_PROMPT_. Return the full listing below, unchanged.

_ENTRIES SUPPLIED_.
● ● ● ●
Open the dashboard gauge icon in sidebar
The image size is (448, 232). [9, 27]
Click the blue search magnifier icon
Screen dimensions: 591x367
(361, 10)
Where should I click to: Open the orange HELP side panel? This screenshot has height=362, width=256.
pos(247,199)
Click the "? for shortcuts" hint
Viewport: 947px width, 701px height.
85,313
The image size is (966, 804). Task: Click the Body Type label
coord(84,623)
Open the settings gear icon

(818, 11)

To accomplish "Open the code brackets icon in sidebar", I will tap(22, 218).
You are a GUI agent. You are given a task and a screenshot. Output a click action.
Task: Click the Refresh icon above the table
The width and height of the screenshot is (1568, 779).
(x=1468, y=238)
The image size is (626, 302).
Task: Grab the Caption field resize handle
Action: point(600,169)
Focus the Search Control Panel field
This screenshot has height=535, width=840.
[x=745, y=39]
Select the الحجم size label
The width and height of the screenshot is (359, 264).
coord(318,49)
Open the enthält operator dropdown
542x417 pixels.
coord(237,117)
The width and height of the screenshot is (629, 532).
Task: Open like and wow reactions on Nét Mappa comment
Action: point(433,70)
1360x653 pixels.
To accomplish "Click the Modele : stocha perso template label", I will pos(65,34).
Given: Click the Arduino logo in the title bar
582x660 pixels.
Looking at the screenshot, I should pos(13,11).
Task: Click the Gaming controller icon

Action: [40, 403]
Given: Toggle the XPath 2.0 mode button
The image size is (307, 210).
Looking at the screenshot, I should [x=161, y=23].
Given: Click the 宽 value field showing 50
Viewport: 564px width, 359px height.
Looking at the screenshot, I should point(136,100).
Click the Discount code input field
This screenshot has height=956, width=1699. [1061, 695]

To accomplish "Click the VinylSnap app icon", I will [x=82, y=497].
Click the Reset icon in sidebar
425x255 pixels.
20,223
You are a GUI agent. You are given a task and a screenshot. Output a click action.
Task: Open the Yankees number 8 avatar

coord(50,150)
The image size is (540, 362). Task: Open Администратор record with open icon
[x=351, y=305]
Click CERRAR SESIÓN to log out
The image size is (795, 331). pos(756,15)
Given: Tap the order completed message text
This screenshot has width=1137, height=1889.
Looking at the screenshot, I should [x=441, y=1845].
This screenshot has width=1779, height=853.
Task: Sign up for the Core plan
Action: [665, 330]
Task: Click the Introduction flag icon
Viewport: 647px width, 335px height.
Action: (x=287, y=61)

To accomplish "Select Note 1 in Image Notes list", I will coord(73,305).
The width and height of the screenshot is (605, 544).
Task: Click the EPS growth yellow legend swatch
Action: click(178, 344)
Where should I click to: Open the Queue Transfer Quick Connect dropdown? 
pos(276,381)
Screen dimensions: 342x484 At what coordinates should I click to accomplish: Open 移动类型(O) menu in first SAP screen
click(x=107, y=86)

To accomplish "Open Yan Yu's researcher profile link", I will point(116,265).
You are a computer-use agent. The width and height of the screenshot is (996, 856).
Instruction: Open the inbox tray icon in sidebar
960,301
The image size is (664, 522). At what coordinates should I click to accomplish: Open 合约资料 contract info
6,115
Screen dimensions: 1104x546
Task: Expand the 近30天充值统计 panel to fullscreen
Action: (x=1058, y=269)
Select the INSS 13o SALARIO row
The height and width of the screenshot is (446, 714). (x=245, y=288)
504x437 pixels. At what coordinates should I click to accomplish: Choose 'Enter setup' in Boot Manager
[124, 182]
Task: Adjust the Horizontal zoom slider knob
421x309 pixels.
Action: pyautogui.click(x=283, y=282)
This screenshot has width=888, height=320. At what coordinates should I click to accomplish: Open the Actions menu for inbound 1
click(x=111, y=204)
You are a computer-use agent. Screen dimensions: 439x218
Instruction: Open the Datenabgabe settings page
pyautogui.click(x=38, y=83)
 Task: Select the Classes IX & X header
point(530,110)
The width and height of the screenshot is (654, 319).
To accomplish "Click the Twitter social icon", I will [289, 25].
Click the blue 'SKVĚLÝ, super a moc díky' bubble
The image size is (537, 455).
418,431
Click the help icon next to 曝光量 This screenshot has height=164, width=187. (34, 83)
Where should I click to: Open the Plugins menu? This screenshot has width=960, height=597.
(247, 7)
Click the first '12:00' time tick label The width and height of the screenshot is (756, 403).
● ● ● ●
_SOLUTION TO THE PROBLEM_.
Open the dashboard gauge icon in sidebar
The image size is (448, 232). [9, 27]
Click the blue search magnifier icon
Screen dimensions: 591x367
(361, 10)
Where should I click to: Open the orange HELP side panel? This screenshot has height=362, width=256.
pos(247,199)
Click the "? for shortcuts" hint
Viewport: 947px width, 701px height.
85,313
The image size is (966, 804). Task: Click the Body Type label
coord(84,623)
Open the settings gear icon

(818, 11)

To accomplish "Open the code brackets icon in sidebar", I will tap(22, 218).
You are a GUI agent. You are given a task and a screenshot. Output a click action.
Task: Click the Refresh icon above the table
The width and height of the screenshot is (1568, 779).
(x=1468, y=238)
The image size is (626, 302).
Task: Grab the Caption field resize handle
Action: point(600,169)
Focus the Search Control Panel field
This screenshot has height=535, width=840.
[x=745, y=39]
Select the الحجم size label
The width and height of the screenshot is (359, 264).
coord(318,49)
Open the enthält operator dropdown
542x417 pixels.
coord(237,117)
The width and height of the screenshot is (629, 532).
Task: Open like and wow reactions on Nét Mappa comment
Action: point(433,70)
1360x653 pixels.
To accomplish "Click the Modele : stocha perso template label", I will pos(65,34).
Given: Click the Arduino logo in the title bar
582x660 pixels.
Looking at the screenshot, I should pos(13,11).
Task: Click the Gaming controller icon

Action: [40, 403]
Given: Toggle the XPath 2.0 mode button
The image size is (307, 210).
Looking at the screenshot, I should [x=161, y=23].
Given: Click the 宽 value field showing 50
Viewport: 564px width, 359px height.
Looking at the screenshot, I should point(136,100).
Click the Discount code input field
This screenshot has height=956, width=1699. [1061, 695]

To accomplish "Click the VinylSnap app icon", I will [x=82, y=497].
Click the Reset icon in sidebar
425x255 pixels.
20,223
You are a GUI agent. You are given a task and a screenshot. Output a click action.
Task: Open the Yankees number 8 avatar

coord(50,150)
The image size is (540, 362). Task: Open Администратор record with open icon
[x=351, y=305]
Click CERRAR SESIÓN to log out
The image size is (795, 331). pos(756,15)
Given: Tap the order completed message text
This screenshot has width=1137, height=1889.
Looking at the screenshot, I should [x=441, y=1845].
This screenshot has width=1779, height=853.
Task: Sign up for the Core plan
Action: [665, 330]
Task: Click the Introduction flag icon
Viewport: 647px width, 335px height.
Action: (x=287, y=61)

To accomplish "Select Note 1 in Image Notes list", I will coord(73,305).
The width and height of the screenshot is (605, 544).
Task: Click the EPS growth yellow legend swatch
Action: click(178, 344)
Where should I click to: Open the Queue Transfer Quick Connect dropdown? 
pos(276,381)
Screen dimensions: 342x484 At what coordinates should I click to accomplish: Open 移动类型(O) menu in first SAP screen
click(x=107, y=86)

To accomplish "Open Yan Yu's researcher profile link", I will point(116,265).
You are a computer-use agent. The width and height of the screenshot is (996, 856).
Instruction: Open the inbox tray icon in sidebar
960,301
The image size is (664, 522). At what coordinates should I click to accomplish: Open 合约资料 contract info
6,115
Screen dimensions: 1104x546
Task: Expand the 近30天充值统计 panel to fullscreen
Action: (x=1058, y=269)
Select the INSS 13o SALARIO row
The height and width of the screenshot is (446, 714). (x=245, y=288)
504x437 pixels. At what coordinates should I click to accomplish: Choose 'Enter setup' in Boot Manager
[124, 182]
Task: Adjust the Horizontal zoom slider knob
421x309 pixels.
Action: pyautogui.click(x=283, y=282)
This screenshot has width=888, height=320. At what coordinates should I click to accomplish: Open the Actions menu for inbound 1
click(x=111, y=204)
You are a computer-use agent. Screen dimensions: 439x218
Instruction: Open the Datenabgabe settings page
pyautogui.click(x=38, y=83)
 Task: Select the Classes IX & X header
point(530,110)
The width and height of the screenshot is (654, 319).
To accomplish "Click the Twitter social icon", I will [289, 25].
Click the blue 'SKVĚLÝ, super a moc díky' bubble
The image size is (537, 455).
418,431
Click the help icon next to 曝光量 This screenshot has height=164, width=187. (34, 83)
Where should I click to: Open the Plugins menu? This screenshot has width=960, height=597.
(247, 7)
Click the first '12:00' time tick label The width and height of the screenshot is (756, 403).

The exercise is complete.